WHAT THE TASK REQUIRES: Copy every record verbatim but exclude the pictures.

*** EXCERPTED DATA Section Begins ***

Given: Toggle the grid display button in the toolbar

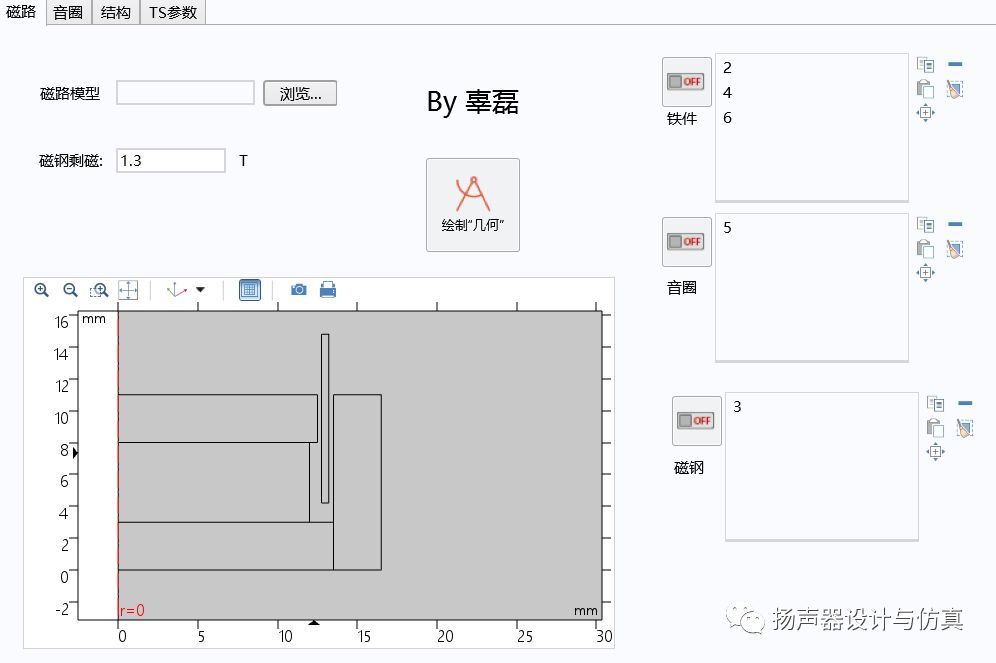Looking at the screenshot, I should click(x=250, y=290).
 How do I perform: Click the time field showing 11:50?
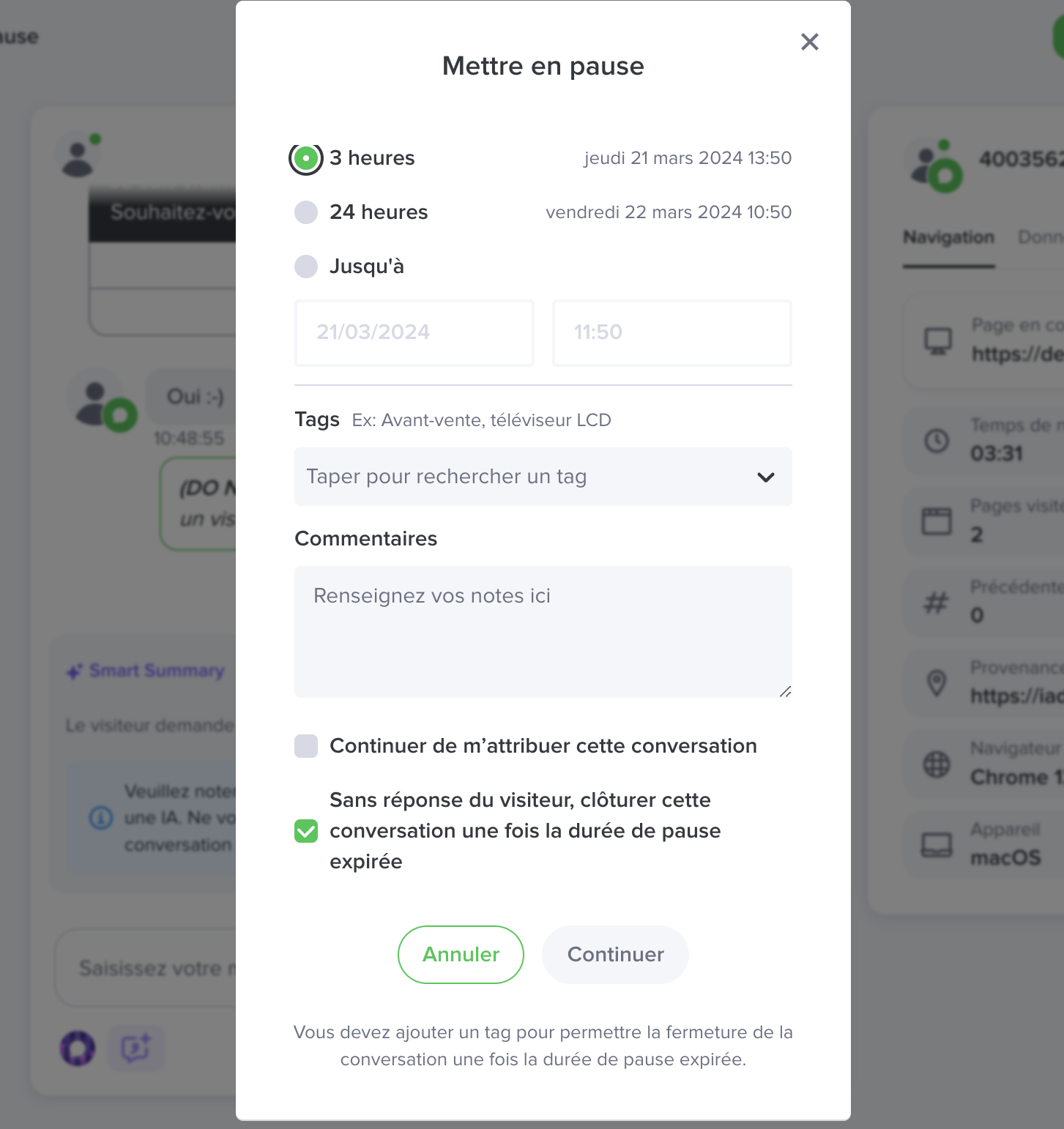[671, 332]
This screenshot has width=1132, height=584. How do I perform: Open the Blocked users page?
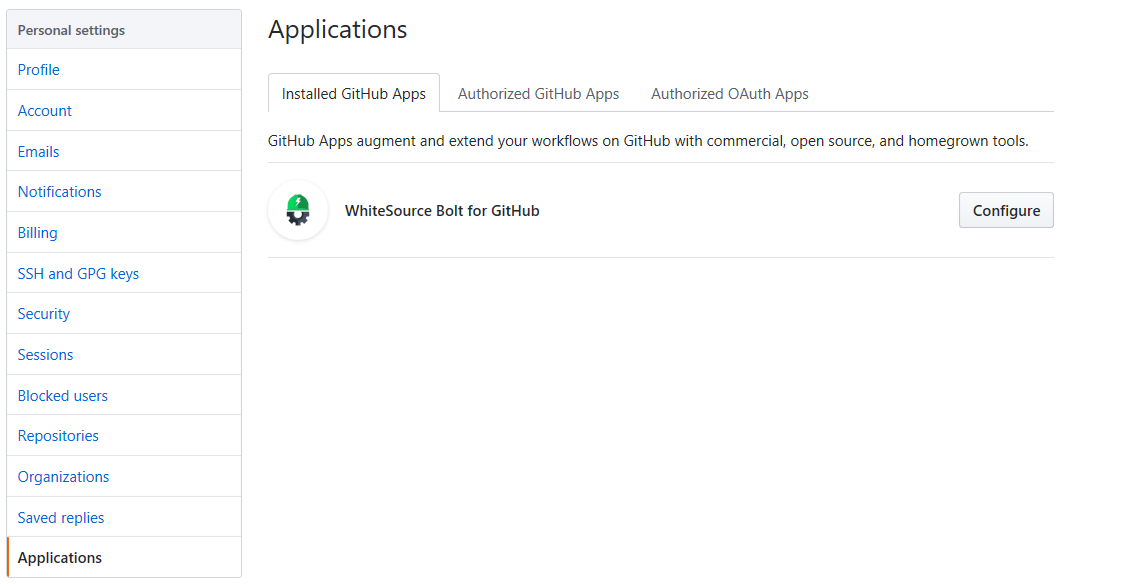point(63,396)
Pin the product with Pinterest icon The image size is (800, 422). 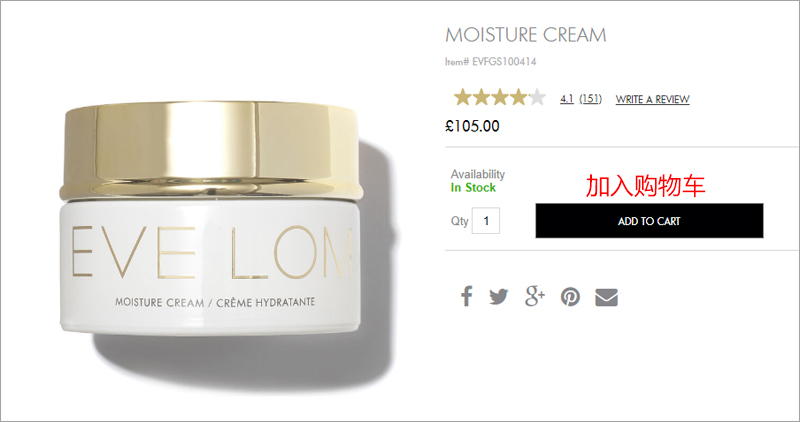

*** EXCERPTED DATA Section Ends ***

RESPONSE BOX:
Given: Toggle the grid display button in the toolbar

Looking at the screenshot, I should click(x=250, y=290).
 How do I perform: Click the time field showing 11:50?
[671, 332]
This screenshot has width=1132, height=584. How do I perform: Open the Blocked users page?
point(63,396)
Pin the product with Pinterest icon The image size is (800, 422). 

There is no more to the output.